[Stored data entries]
━━━

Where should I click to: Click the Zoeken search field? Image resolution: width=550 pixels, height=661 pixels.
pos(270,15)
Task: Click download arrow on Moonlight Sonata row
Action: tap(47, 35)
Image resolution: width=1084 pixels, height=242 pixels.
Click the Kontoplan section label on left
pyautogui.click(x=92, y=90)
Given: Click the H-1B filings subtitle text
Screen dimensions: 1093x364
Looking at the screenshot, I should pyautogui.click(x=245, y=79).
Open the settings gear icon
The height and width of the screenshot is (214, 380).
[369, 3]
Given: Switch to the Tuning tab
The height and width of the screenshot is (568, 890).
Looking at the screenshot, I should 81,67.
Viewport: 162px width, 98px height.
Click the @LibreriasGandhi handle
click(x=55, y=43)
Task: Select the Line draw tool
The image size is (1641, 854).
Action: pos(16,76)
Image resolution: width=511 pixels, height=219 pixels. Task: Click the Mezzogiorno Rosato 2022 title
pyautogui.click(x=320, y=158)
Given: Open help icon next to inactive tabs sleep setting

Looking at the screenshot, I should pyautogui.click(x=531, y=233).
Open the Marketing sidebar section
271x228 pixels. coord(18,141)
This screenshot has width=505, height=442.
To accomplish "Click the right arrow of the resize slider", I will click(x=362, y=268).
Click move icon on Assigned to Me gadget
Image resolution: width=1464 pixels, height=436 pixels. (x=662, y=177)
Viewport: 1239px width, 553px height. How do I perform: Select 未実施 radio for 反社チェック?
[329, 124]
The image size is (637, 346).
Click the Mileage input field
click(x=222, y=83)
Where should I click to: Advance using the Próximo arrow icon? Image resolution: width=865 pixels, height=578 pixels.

━━━

_Work instructions_
Please set down exactly the lines running from the one with "Open the settings gear icon" to the last line of the entries above, both of them included, and no others.

_Result below_
Open the settings gear icon
The height and width of the screenshot is (214, 380).
[369, 3]
Given: Switch to the Tuning tab
The height and width of the screenshot is (568, 890).
Looking at the screenshot, I should 81,67.
Viewport: 162px width, 98px height.
Click the @LibreriasGandhi handle
click(x=55, y=43)
Task: Select the Line draw tool
The image size is (1641, 854).
Action: pos(16,76)
Image resolution: width=511 pixels, height=219 pixels. Task: Click the Mezzogiorno Rosato 2022 title
pyautogui.click(x=320, y=158)
Given: Open help icon next to inactive tabs sleep setting

Looking at the screenshot, I should pyautogui.click(x=531, y=233).
Open the Marketing sidebar section
271x228 pixels. coord(18,141)
This screenshot has width=505, height=442.
To accomplish "Click the right arrow of the resize slider", I will click(x=362, y=268).
Click move icon on Assigned to Me gadget
Image resolution: width=1464 pixels, height=436 pixels. (x=662, y=177)
Viewport: 1239px width, 553px height. How do I perform: Select 未実施 radio for 反社チェック?
[329, 124]
The image size is (637, 346).
Click the Mileage input field
click(x=222, y=83)
Where should I click to: Advance using the Próximo arrow icon? Image resolution: width=865 pixels, height=578 pixels.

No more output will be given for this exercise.